Desemprego bate mínima histórica e indústria recupera vagas

Taxa foi de 6,1% em 2012, ante 6,7% em 2011, mostra Pnad; setor industrial criou 724 mil vagas no ano passado

Vinicius Neder, de O Estado de S. Paulo,

27 Setembro 2013 | 10h00

RIO - Na esteira da criação de 1,4 milhão de vagas de trabalho, o desemprego bateu a mínima histórica desde 2001, revelou a Pesquisa Nacional por Amostra de Domicílios (Pnad), divulgada nesta sexta-feira, 27, pelo IBGE. A taxa de desemprego de 2012 foi 6,1%, ante 6,7% em 2011. Em 2003, a taxa bateu em 9,7%, máxima da década.

 

Apesar da queda de 2,7% na produção industrial em 2012, a indústria adicionou 724 mil postos de trabalho ano passado, revertendo o fechamento de 1,076 milhão de vagas em 2009 e 2010. Com isso, a participação da indústria no total da população ocupada passou de 13,5% em 2011 para 14,0% em 2012.

 

O setor de serviços segue como maior empregador da economia, com 45,2% do pessoal ocupado, ou 42,4 milhões de trabalhadores. Nos serviços, foram acrescidos 909 mil vagas de trabalho de 2011 para 2012.

 

Do 1,4 milhão de postos de trabalho criados em 2012, 1,1 milhão foram empregos com a carteira assinada. Ainda assim, quando considerado o pessoal empregado no setor privado, a participação dos trabalhadores formais ficou estacionada de 2011 para 2012, em 74,6%.

 

Segundo os pesquisadores do IBGE, isso sugere arrefecimento na geração de empregos formais. Os dados do Cadastro Geral de Empregados e Desempregados (Caged), do Ministério do Trabalho e Emprego (MTE), já mostram isso.

 

Para a gerente da Coordenação de Trabalho e Rendimento do IBGE, Maria Lucia Vieira, os dados são insuficientes para concluir que o mercado de trabalho segue melhorando. "Os indicadores estão melhores.

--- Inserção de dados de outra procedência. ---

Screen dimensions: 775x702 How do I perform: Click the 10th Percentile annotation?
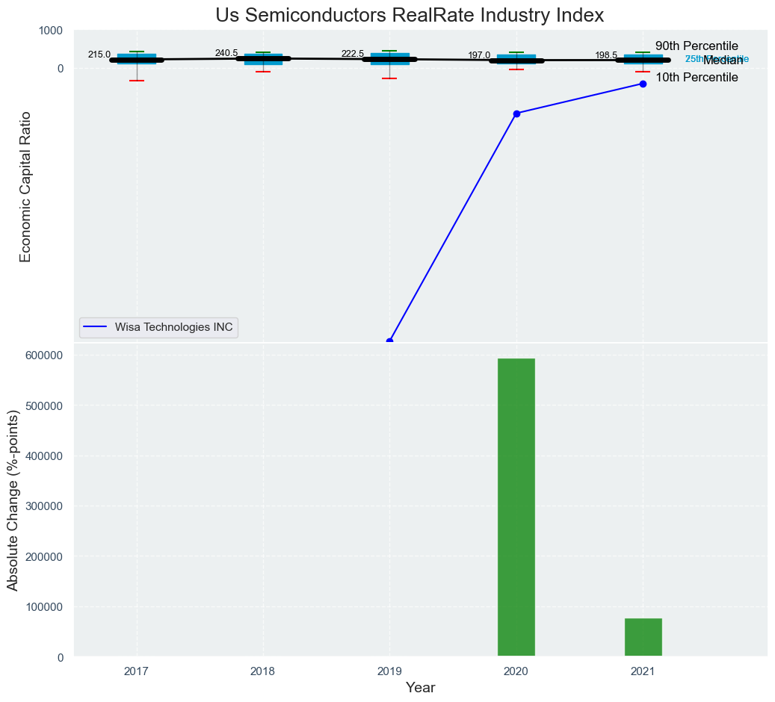(697, 78)
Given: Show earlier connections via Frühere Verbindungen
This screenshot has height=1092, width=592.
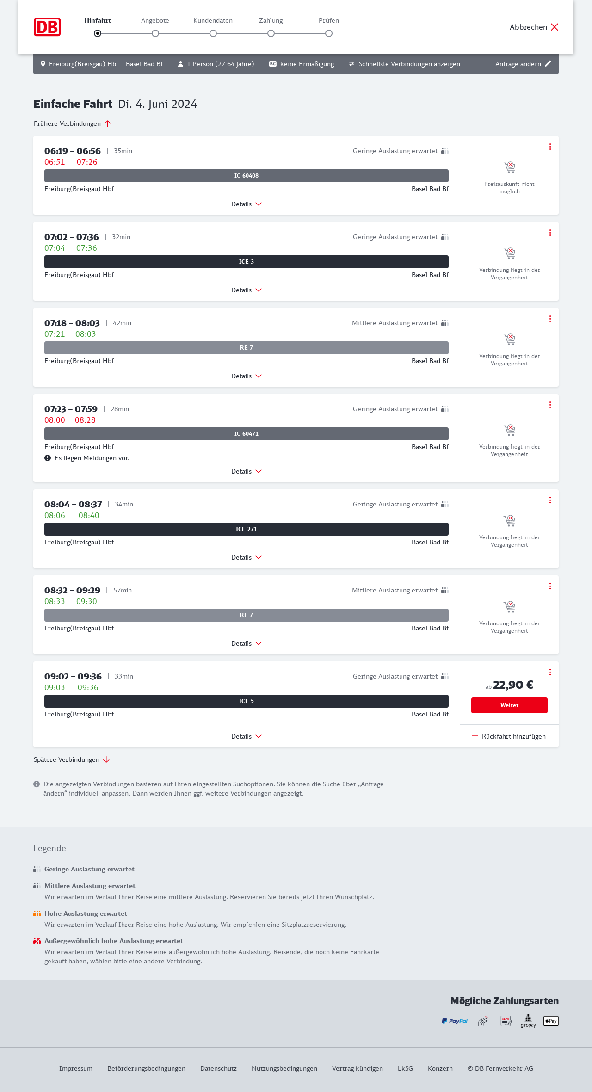Looking at the screenshot, I should tap(72, 123).
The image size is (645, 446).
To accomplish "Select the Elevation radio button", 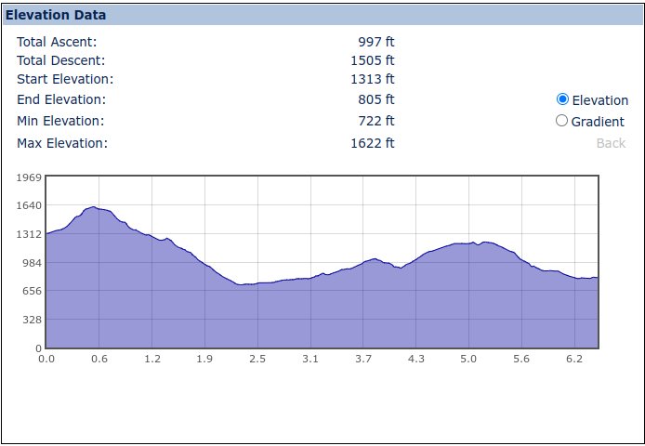I will pyautogui.click(x=562, y=99).
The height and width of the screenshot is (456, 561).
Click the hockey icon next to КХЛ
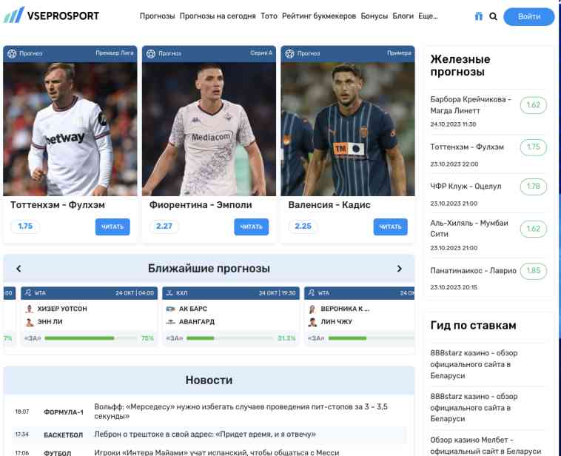pyautogui.click(x=169, y=293)
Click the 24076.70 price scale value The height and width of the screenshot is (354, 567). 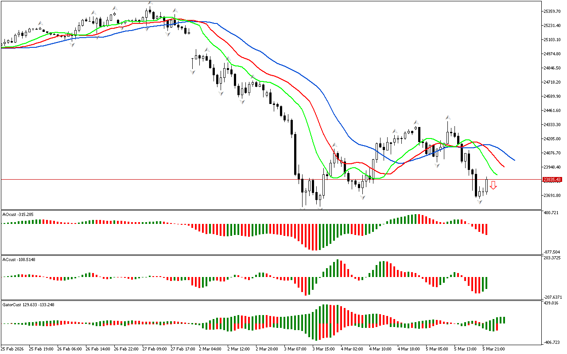coord(552,153)
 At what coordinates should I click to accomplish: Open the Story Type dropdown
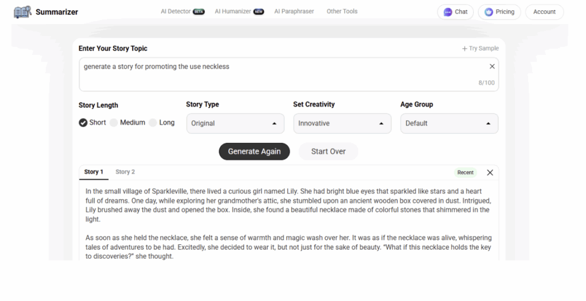235,124
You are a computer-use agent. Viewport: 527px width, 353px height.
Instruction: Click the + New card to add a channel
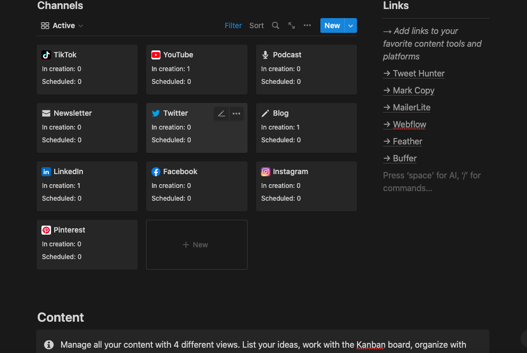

Mas dizer se o mercado de trabalho melhorou ou não, depende da qualidade dos empregos, das horas trabalhadas, etc.", diz a pesquisadora.

 

A Pnad mostrou ainda que a participação dos funcionários públicos no total de empregados caiu para 19,6% em 2012, ante 19,8% em 2011. Desse contingente, 61,1% são militares ou funcionários estatutários, enquanto 19,2% têm carteira assinada (por exemplo, nas empresas estatais sob regime da CLT) e 19,7% são empregados sem carteira (pesquisadores e consultores com contratos temporários ou funcionários em cargo de confiança que não são concursados nem cedidos de outros órgãos).